W tie-breaku drugiego seta Hurkacz, jedenasty w światowym rankingu, nie wykorzystał trzech piłek meczowych.
Trzecia partia, stojąca na bardzo wysokim poziomie i obfitująca w wiele zaciętych wymian, również zakończyła się tie-breakiem, w którym ponownie lepszy okazał się Austriak (tym razem Polak nie miał meczboli).
W całym pojedynku, trwającym trzy godziny, 25-letni Hurkacz nie przegrał żadnego gema przy własnym serwisie, ale to było za mało na pokonanie starszego o cztery lata Thiema.
Austriak w 2020 roku wygrał wielkoszlemowy US Open. Później długo pauzował z powodu problemów zdrowotnych, ale mozolnie, systematycznie wraca do formy.

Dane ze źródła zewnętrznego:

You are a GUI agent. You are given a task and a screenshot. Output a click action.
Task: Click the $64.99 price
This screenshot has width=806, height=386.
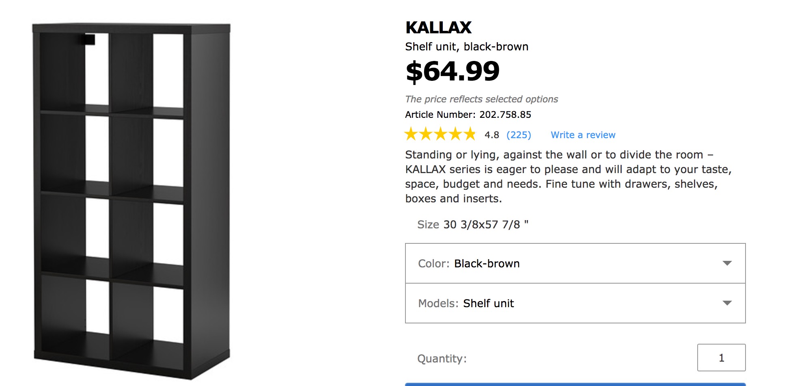[453, 72]
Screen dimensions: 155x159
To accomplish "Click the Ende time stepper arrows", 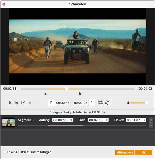I will coord(107,120).
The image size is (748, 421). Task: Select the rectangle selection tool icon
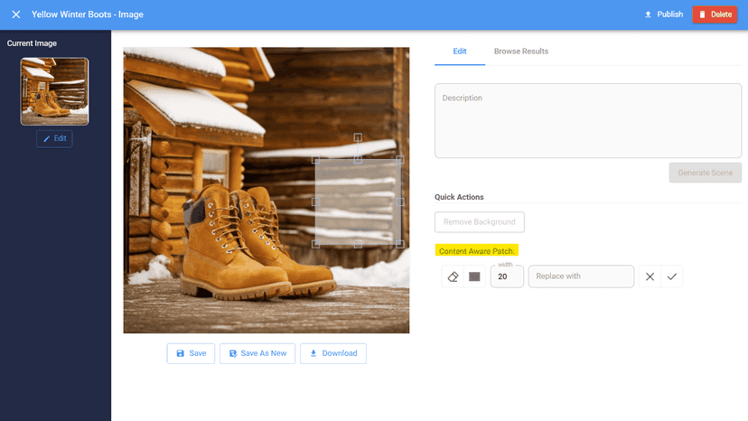(474, 276)
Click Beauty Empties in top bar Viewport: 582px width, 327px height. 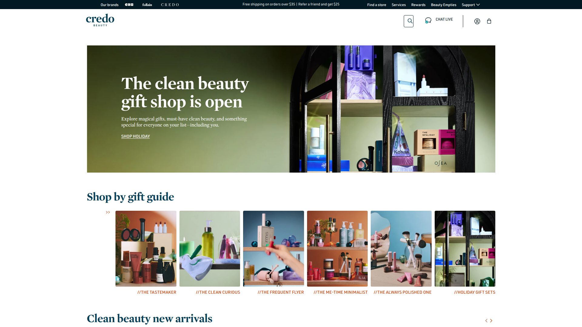click(443, 5)
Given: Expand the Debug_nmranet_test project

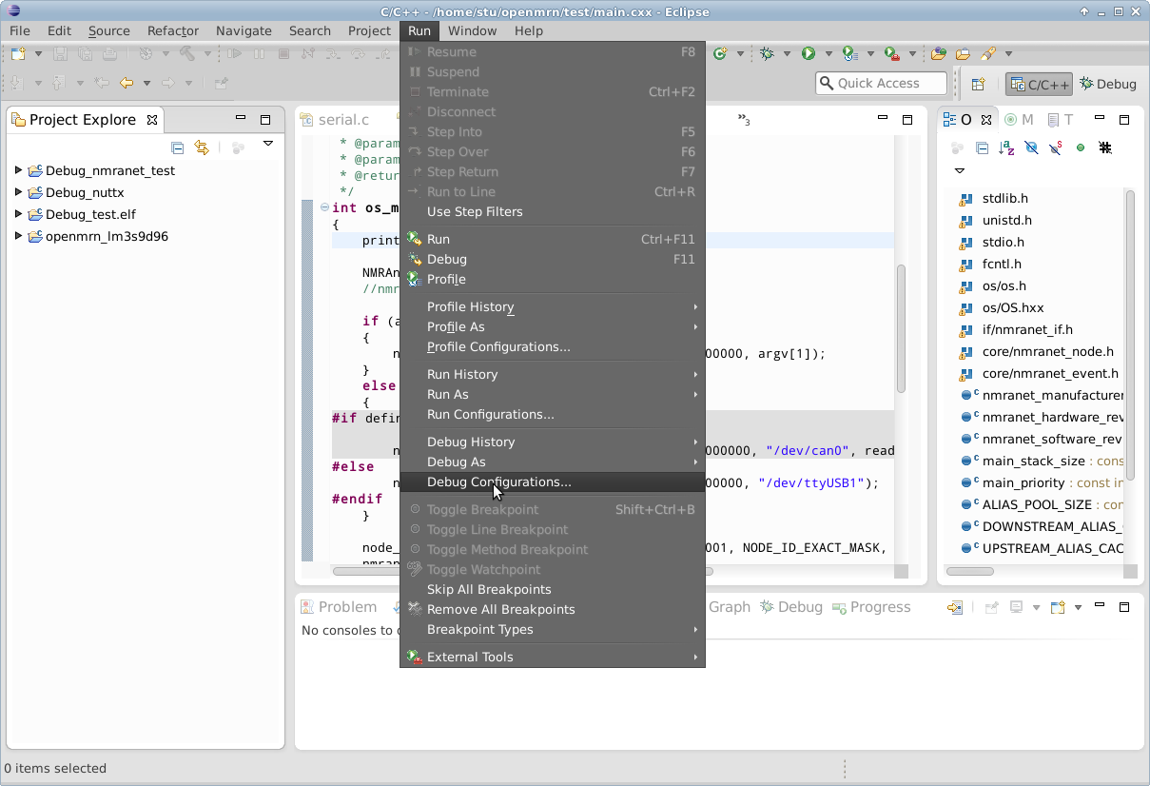Looking at the screenshot, I should 18,171.
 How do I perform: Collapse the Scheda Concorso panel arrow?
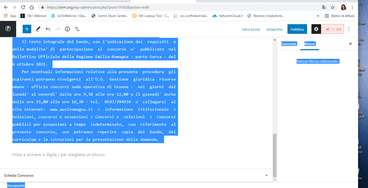click(x=266, y=175)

W światowym rankingu zajmuje obecnie 132. miejsce.
Hurkacz zmierzył się z Thiemem po raz czwarty w karierze i doznał pierwszej porażki.

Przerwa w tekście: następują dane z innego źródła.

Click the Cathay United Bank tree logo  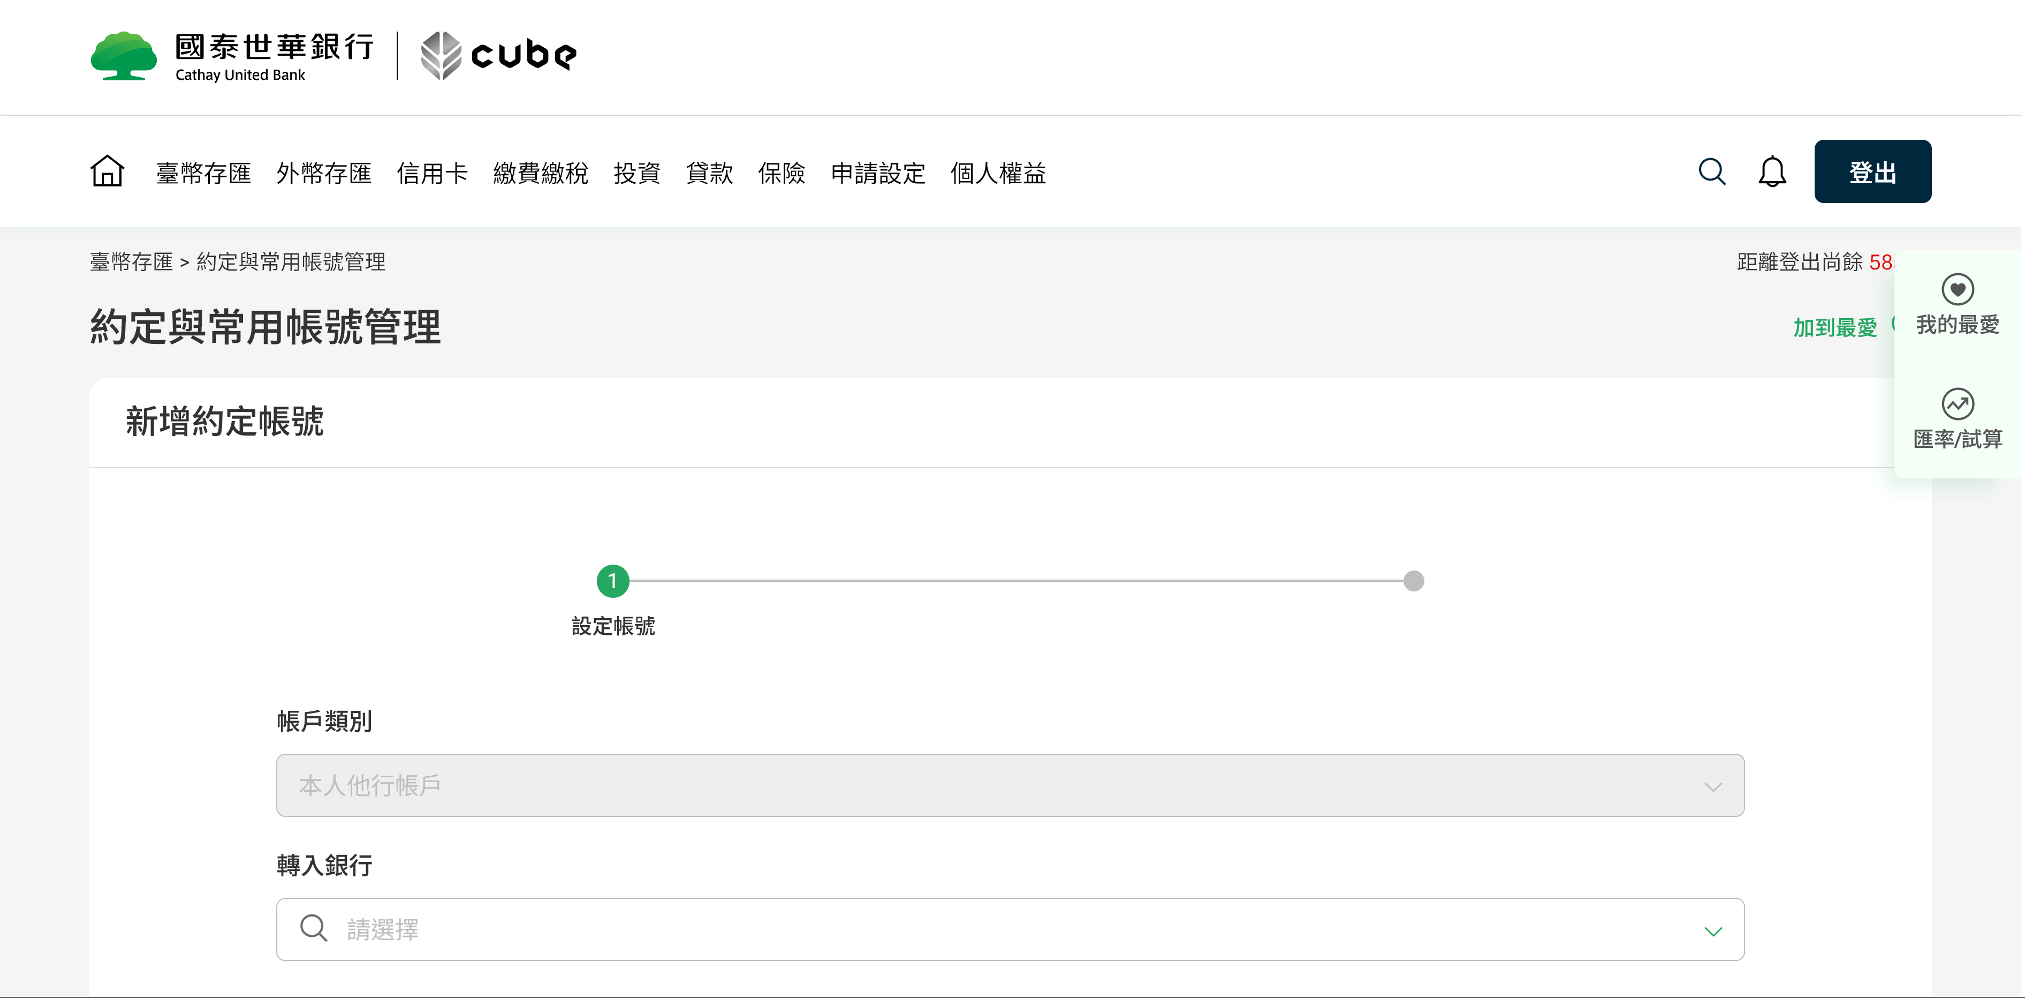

Mimo odpadnięcia w piątkowym ćwierćfinale wrocławianin pozostaje na 9. miejscu w rankingu ATP Race to Turin, który wyłoni ósemkę uczestników turnieju ATP Finals, czyli najlepszych tenisistów sezonu.
Rywalem Austriaka w półfinale w Antwerpii będzie Amerykanin Sebastian Korda.
Dzień wcześniej Jan Zieliński i Hugo Nys z Monako odpadli w ćwierćfinale gry podwójnej.
Wynik meczu 1/4 finału:
Dominic Thiem (Austria) - Hubert Hurkacz (Polska, 1) 3:6, 7:6 (11:9), 7:6 (7:4).